The UK is running its own parallel track. The government has backed Rolls-Royce SMR’s 470 MWe design with GBP 280 million in funding, with four sites identified and grid connection targeted for the mid-2030s. The UK, Canada, and US signed the Atlantic Partnership for Advanced Nuclear Energy to synchronize regulatory approvals and share safety assessments.

What’s striking about the tech sector’s involvement is that it reframes the question entirely. Google and Amazon aren’t betting on SMRs because they’re cheap. They’re betting on them because they need guaranteed, dispatchable, 24/7 carbon-free power that solar and wind alone can’t reliably provide for always-on computing infrastructure. The economics look different when reliability is the primary requirement, not lowest cost per MWh.

What this means for your city

Could an SMR power your city? The straight answer: yes, probably, depending on the city’s size and where you are on a regional grid. 🌍

A city of 100,000 people could realistically be served by a single 300 MWe SMR, with surplus power going to the grid. A city of 500,000 would need four to six units running in parallel. A major metropolitan area like London or Tokyo needs dozens of gigawatts total, so SMRs work as part of a diverse mix rather than the whole answer. The World Nuclear Association tracker currently shows 127 modular reactor designs globally, with seven already operating or under construction. That pipeline is growing fast.

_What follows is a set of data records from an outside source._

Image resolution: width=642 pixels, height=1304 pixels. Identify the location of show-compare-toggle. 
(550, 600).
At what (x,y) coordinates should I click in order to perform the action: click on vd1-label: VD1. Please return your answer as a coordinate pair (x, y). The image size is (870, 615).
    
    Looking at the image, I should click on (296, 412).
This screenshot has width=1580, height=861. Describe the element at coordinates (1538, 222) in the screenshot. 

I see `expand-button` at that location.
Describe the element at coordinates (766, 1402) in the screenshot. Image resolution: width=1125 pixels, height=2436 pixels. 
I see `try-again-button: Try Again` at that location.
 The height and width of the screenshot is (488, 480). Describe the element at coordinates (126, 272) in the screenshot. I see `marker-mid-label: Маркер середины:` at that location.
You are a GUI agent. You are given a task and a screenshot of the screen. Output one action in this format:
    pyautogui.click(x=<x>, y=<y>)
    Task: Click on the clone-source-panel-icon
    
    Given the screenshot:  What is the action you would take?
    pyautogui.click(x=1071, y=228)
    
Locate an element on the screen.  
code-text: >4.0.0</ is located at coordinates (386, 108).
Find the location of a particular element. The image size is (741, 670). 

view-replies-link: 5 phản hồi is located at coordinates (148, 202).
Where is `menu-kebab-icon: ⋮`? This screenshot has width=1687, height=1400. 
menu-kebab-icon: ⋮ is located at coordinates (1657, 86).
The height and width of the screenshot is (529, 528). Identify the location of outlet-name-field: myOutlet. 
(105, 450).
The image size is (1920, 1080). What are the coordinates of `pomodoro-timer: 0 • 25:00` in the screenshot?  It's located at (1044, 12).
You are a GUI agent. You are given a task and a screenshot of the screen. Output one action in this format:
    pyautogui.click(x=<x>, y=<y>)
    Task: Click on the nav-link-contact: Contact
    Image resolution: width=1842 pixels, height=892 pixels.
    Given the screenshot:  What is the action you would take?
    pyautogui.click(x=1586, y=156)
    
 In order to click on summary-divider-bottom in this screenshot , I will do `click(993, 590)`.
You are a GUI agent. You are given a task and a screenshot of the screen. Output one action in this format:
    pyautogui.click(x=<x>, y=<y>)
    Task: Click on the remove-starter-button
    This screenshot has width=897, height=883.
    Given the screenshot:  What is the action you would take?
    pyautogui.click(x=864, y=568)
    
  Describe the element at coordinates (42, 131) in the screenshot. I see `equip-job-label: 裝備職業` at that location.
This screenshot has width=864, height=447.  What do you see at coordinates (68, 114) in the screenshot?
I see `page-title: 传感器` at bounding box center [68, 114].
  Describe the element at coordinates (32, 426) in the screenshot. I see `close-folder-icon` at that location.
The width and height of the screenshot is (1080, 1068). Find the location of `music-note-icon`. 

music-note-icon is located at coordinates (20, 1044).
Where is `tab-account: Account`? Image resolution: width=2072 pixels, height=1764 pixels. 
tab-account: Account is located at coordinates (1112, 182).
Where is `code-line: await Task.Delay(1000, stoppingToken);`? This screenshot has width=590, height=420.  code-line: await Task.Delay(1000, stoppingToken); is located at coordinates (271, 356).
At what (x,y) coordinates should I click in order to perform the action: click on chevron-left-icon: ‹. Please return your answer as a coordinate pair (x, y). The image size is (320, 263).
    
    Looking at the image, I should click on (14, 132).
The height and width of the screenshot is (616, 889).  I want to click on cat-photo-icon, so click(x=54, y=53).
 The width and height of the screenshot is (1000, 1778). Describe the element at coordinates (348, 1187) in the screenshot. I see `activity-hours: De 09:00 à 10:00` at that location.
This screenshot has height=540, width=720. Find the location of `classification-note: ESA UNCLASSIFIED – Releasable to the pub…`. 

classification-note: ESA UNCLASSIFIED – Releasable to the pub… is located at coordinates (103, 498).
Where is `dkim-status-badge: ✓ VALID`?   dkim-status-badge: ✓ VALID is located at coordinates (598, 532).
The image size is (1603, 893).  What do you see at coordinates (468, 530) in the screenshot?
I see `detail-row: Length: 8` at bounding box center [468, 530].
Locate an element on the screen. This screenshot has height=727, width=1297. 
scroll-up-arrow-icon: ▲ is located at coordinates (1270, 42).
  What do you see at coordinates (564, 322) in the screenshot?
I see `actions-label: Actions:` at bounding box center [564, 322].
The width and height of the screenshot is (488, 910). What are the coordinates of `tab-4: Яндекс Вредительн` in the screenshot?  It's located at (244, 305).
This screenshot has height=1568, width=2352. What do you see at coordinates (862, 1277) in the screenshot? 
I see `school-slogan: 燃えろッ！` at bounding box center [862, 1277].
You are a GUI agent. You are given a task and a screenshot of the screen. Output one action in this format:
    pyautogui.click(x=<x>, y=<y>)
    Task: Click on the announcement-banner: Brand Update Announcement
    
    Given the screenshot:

The realistic timeline for a first Western commercial SMR serving a city’s grid is roughly 2029 to 2032, based on current project schedules. That’s not this decade’s solution for climate targets already due. It’s the next decade’s workhorse if construction goes to plan and costs come down at scale. The gap between where costs sit today and where they need to be is the central challenge for this technology, not the physics, not the safety record.

The physics already works. The safety record of nuclear energy is strong. The question is whether the economics can follow, and whether cities and utilities are willing to be early adopters who absorb first-of-a-kind costs to bring those prices down for everyone who comes after. 🔌

Here’s the question worth sitting with: if your city’s utility offered residents a vote on building an SMR 50 miles away, fully carbon-free, with power for 65 years, at a cost 20 to 30 percent higher than current rates for the first decade but stable thereafter, would it pass?